To be done → Give the records from the line with "The height and width of the screenshot is (623, 825)." to the line with "I will 151,227." as a JSON list of strings, one string per line and no blank lines.

Input →

========

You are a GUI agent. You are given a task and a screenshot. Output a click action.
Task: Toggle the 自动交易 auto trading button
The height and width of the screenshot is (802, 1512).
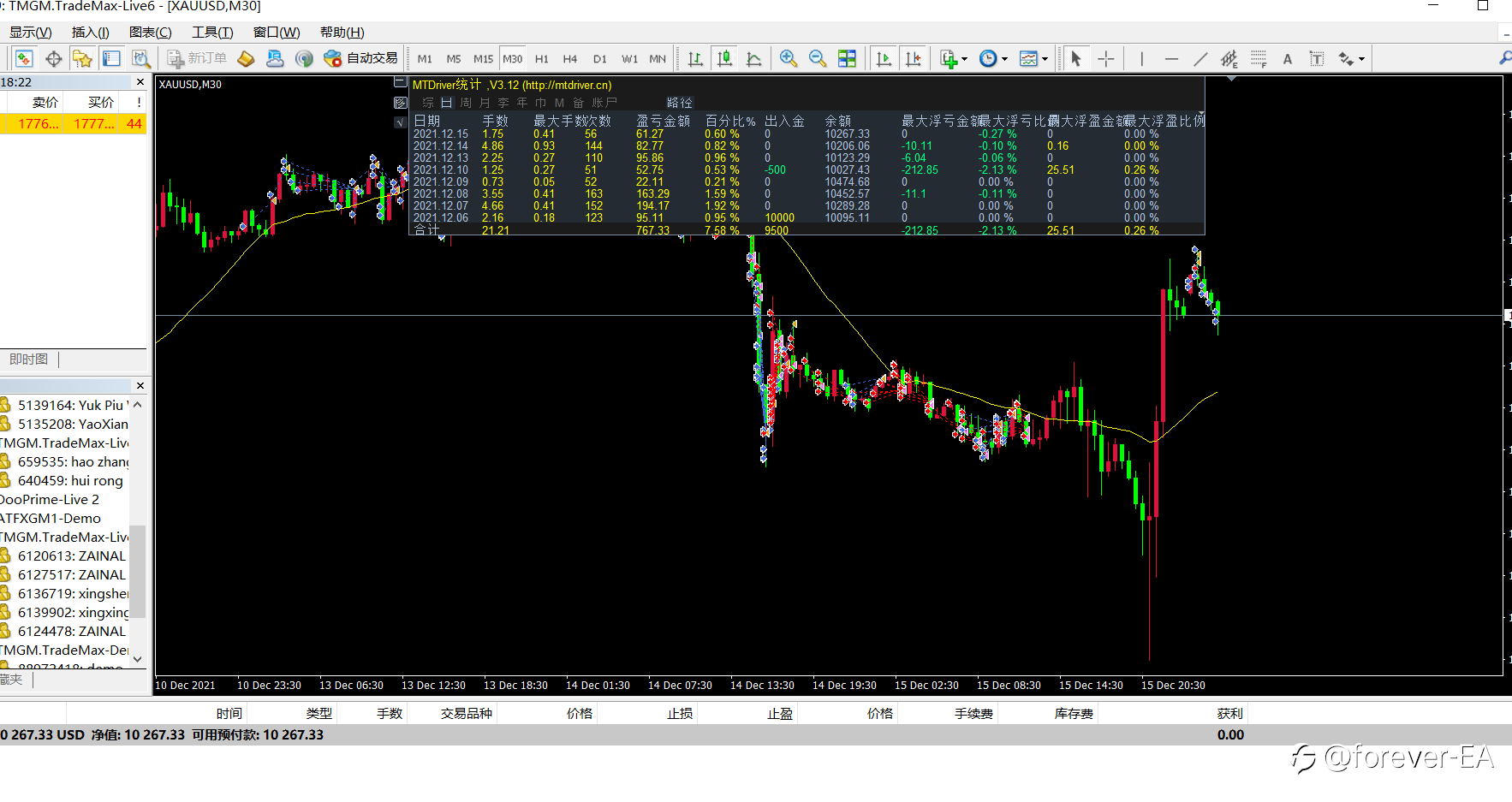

========

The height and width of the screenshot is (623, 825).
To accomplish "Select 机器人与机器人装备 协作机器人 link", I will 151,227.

========

Correct response →
[
  "The height and width of the screenshot is (623, 825).",
  "To accomplish \"Select 机器人与机器人装备 协作机器人 link\", I will 151,227."
]